───── DATASET EXCERPTS ─────
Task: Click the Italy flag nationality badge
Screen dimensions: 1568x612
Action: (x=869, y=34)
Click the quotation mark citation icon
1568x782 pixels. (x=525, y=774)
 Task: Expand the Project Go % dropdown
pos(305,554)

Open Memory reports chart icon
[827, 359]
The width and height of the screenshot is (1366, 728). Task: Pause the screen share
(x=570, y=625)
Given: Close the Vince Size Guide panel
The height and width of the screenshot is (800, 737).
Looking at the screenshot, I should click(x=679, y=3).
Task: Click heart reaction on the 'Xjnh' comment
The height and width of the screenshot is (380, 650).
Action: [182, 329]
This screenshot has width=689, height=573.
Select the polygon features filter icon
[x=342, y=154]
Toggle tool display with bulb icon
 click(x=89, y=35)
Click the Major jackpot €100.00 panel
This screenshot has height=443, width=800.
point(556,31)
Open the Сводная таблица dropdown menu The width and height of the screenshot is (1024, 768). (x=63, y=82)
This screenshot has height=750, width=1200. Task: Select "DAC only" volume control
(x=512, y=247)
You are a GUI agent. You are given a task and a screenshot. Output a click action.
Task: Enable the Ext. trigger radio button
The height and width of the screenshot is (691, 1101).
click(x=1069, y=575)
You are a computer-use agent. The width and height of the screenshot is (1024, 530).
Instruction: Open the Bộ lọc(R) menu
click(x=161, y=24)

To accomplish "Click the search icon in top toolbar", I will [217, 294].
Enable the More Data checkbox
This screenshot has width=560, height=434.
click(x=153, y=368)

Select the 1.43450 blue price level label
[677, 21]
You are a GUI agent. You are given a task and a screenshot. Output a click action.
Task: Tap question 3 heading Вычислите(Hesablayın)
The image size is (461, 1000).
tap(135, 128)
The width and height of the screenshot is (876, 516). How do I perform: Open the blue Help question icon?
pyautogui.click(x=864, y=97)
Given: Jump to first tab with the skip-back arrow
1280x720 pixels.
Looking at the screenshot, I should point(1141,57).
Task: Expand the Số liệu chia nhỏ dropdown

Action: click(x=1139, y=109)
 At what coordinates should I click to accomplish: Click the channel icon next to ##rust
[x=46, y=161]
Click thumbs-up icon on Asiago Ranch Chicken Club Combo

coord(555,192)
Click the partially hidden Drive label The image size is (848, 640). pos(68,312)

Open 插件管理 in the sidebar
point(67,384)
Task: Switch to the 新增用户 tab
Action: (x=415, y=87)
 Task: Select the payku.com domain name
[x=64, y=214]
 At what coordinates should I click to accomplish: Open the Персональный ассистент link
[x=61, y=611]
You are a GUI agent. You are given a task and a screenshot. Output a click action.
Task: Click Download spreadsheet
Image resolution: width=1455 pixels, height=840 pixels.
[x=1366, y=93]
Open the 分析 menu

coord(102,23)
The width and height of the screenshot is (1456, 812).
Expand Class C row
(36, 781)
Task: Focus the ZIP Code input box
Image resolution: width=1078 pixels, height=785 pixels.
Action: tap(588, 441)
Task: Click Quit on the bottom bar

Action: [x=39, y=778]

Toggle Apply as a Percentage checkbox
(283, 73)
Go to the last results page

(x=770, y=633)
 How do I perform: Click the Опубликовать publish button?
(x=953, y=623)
─────
> **EXERCISE AIM**: All lines in the data above from the one with "You are a computer-use" through the one with "Task: Tap question" must be repeated exactly, and no others.

> **EXERCISE SOLUTION**:
You are a computer-use agent. The width and height of the screenshot is (1024, 530).
Instruction: Open the Bộ lọc(R) menu
click(x=161, y=24)

To accomplish "Click the search icon in top toolbar", I will [217, 294].
Enable the More Data checkbox
This screenshot has width=560, height=434.
click(x=153, y=368)

Select the 1.43450 blue price level label
[677, 21]
You are a GUI agent. You are given a task and a screenshot. Output a click action.
Task: Tap question 3 heading Вычислите(Hesablayın)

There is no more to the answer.